D 別表2の番号8の土地(614平方メートル)は、上記イの(ホ)のCのとおり二筆を併せて(合計617平方メートル)250,000円で取得していることから、その取得費は、次のとおり算出した。
 250,000円×(614平方メートル÷617平方メートル)=248,784円
ト 分離長期譲渡所得について
 別表2の番号4、9及び10の各土地は、別表6の「取得年月日」欄記載のとおりいずれも平成12年1月1日においてその所有期間が5年を超える土地であるから、その譲渡による所得は、措置法第31条の規定により分離長期譲渡所得に当たり、その金額は、次のことから別表5の「審判所認定額」欄記載のとおり1,006,179円となる。

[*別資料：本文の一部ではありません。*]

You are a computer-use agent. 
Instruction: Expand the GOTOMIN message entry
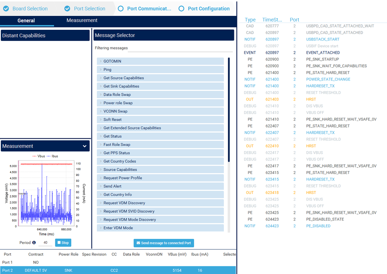pos(160,61)
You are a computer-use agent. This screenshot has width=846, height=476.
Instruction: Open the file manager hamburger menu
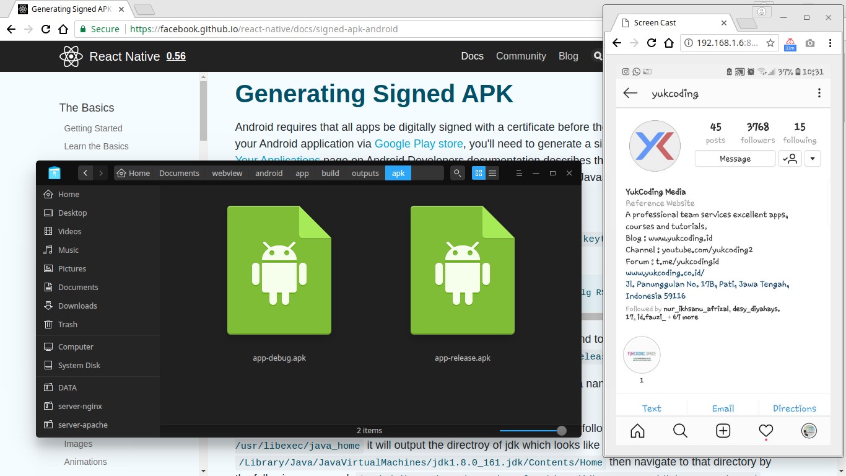pyautogui.click(x=519, y=173)
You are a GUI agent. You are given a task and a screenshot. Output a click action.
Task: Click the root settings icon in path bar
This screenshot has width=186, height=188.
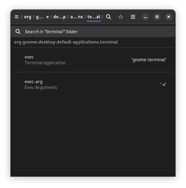click(17, 17)
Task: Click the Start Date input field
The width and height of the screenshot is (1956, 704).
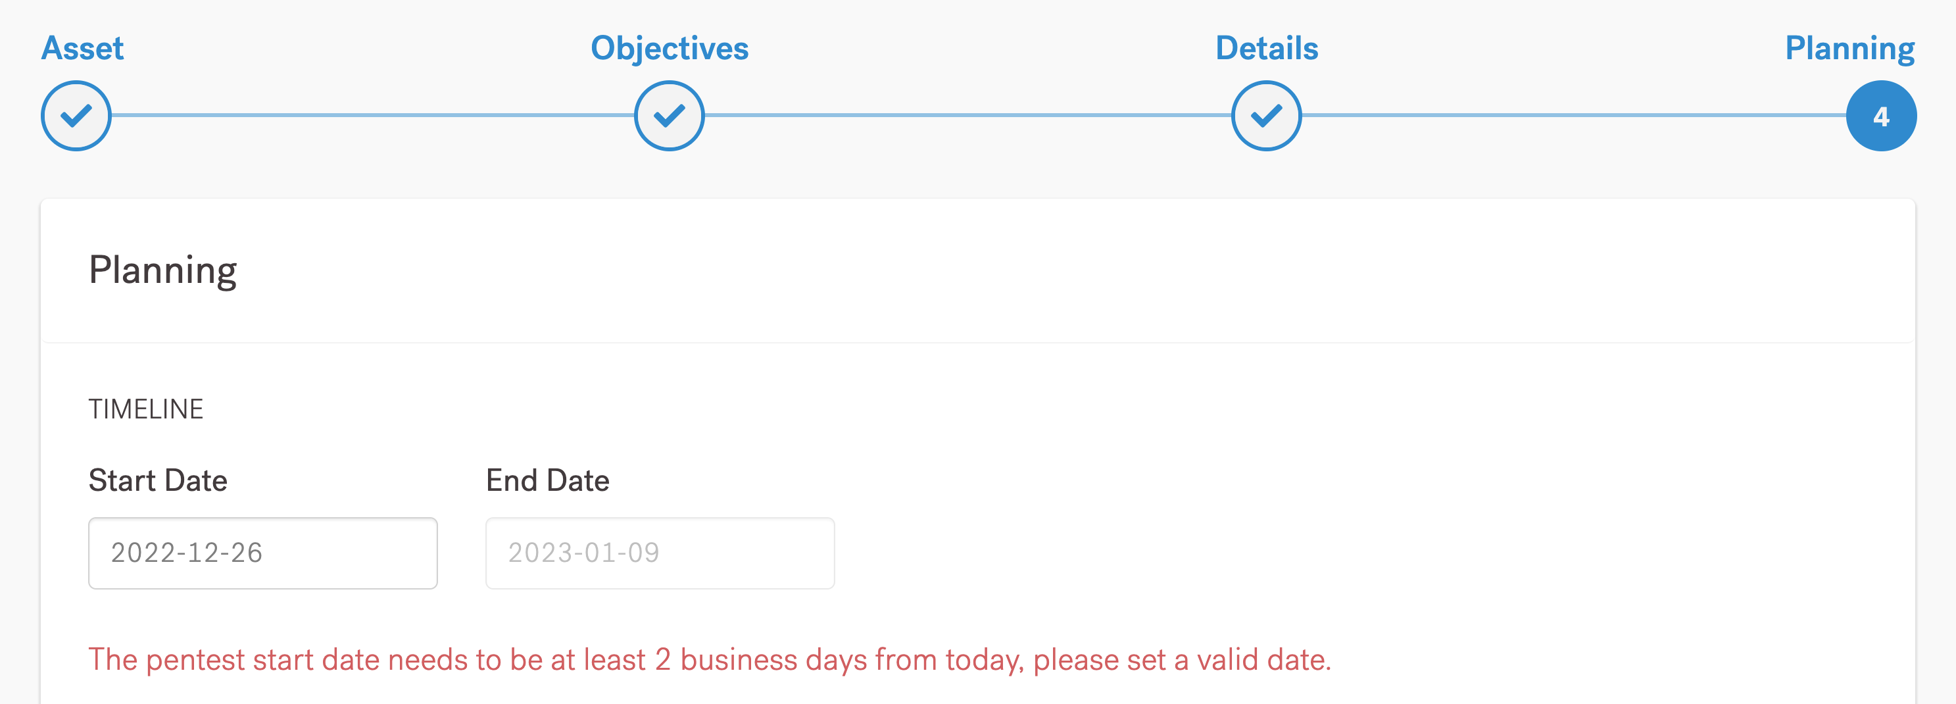Action: coord(263,553)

(イ)収入金額(別表5の「〔3〕」欄)は、別表4の〔4〕、〔9〕及び〔10〕の各土地の「審判所認定額」欄記載の金額の合計2,111,767円である。
(ロ)取得費(別表5の「〔4〕」欄)は、措置法第31条の4第1項の規定に基づいて算出した額で、別表6の〔4〕、〔9〕及び〔10〕の各土地の「審判所認定額」欄記載の金額の合計105,588円である。

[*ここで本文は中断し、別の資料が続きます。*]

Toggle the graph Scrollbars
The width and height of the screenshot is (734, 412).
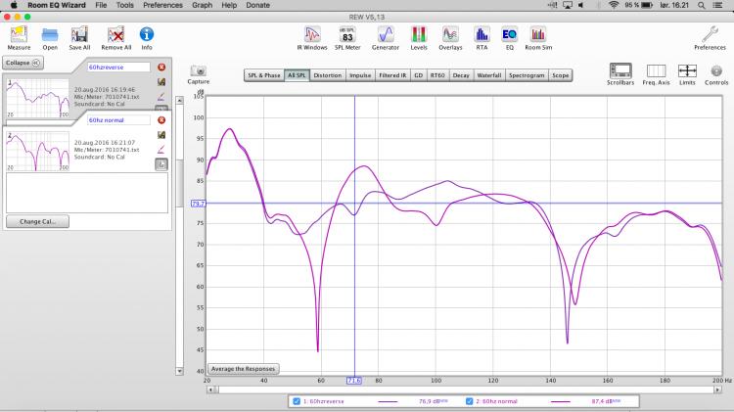(x=621, y=72)
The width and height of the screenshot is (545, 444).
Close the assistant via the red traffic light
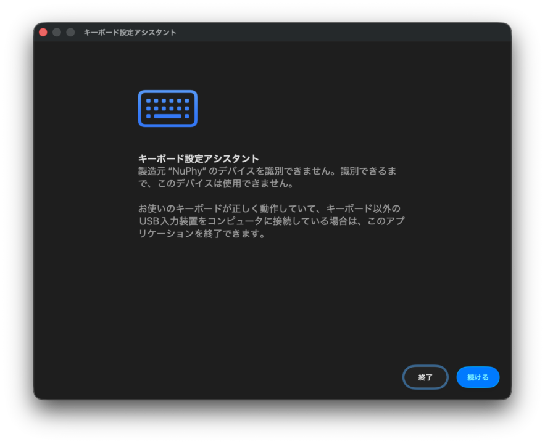pos(42,31)
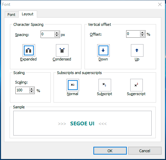Choose the Up vertical offset arrow icon
The image size is (166, 160).
pos(137,50)
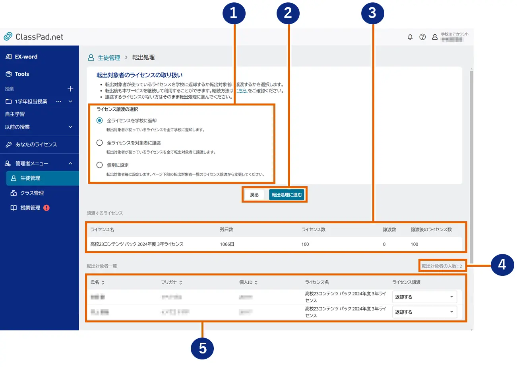This screenshot has height=367, width=517.
Task: Click the ClassPad.net logo
Action: (x=33, y=37)
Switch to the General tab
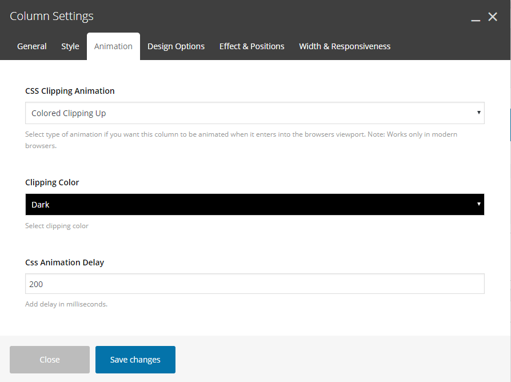This screenshot has width=511, height=382. (32, 46)
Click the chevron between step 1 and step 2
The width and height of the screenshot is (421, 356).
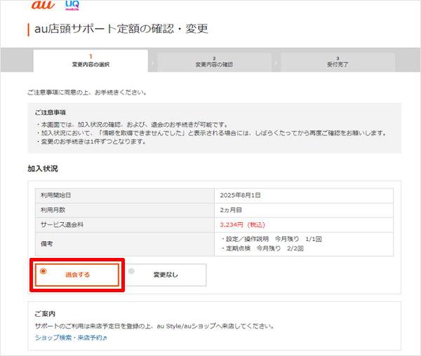tap(152, 62)
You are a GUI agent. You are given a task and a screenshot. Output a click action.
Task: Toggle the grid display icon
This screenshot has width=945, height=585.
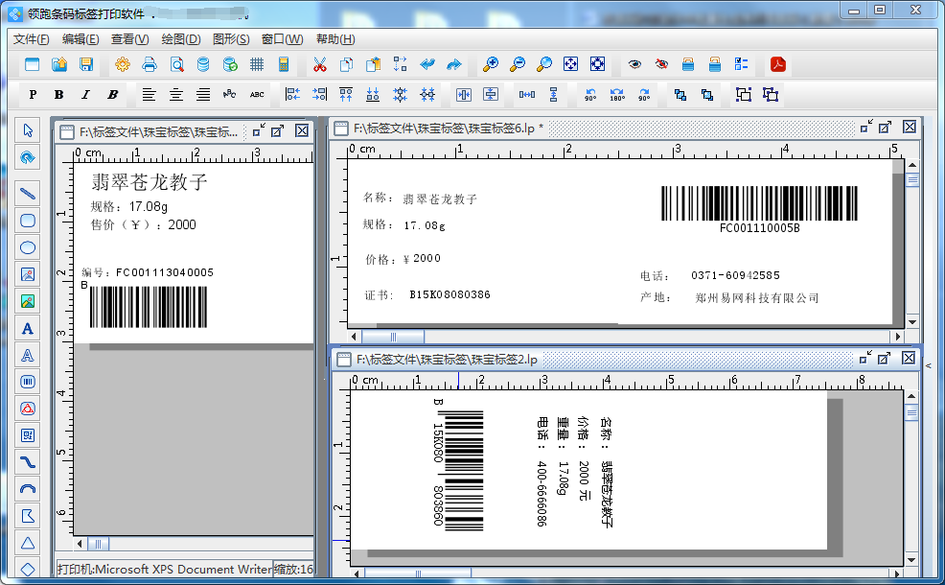[257, 64]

(ハ)特別控除の額(別表5の「〔5〕」欄)は、措置法第31条第4項に規定する金額の1,000,000円である。
チ 以上の結果、請求人の平成12年分の分離短期譲渡所得の金額及び分離長期譲渡所得の金額は、それぞれ別表5の「審判所認定額」欄記載のとおりとなり、この額はいずれも更正処分の額を下回るから、更正処分は、その一部を取り消すべきである。

(2)過少申告加算税の賦課決定処分について

イ 更正処分は、上記(1)のとおり、その一部を取り消すべきであるから、過少申告加算税の賦課決定処分の基礎となる税額は680,000円となる。
ロ また、この税額の計算の基礎となった事実については、通則法第65条第4項に規定する正当な理由があるとは認められない。
ハ したがって、請求人の過少申告加算税の額は77,000円となり、賦課決定処分の金額に満たないから、過少申告加算税の賦課決定処分は、その一部を取り消すべきである。
(3)原処分のその他の部分については、請求人は争わず、当審判所に提出された証拠資料等によっても、これを不相当とする理由は認められない。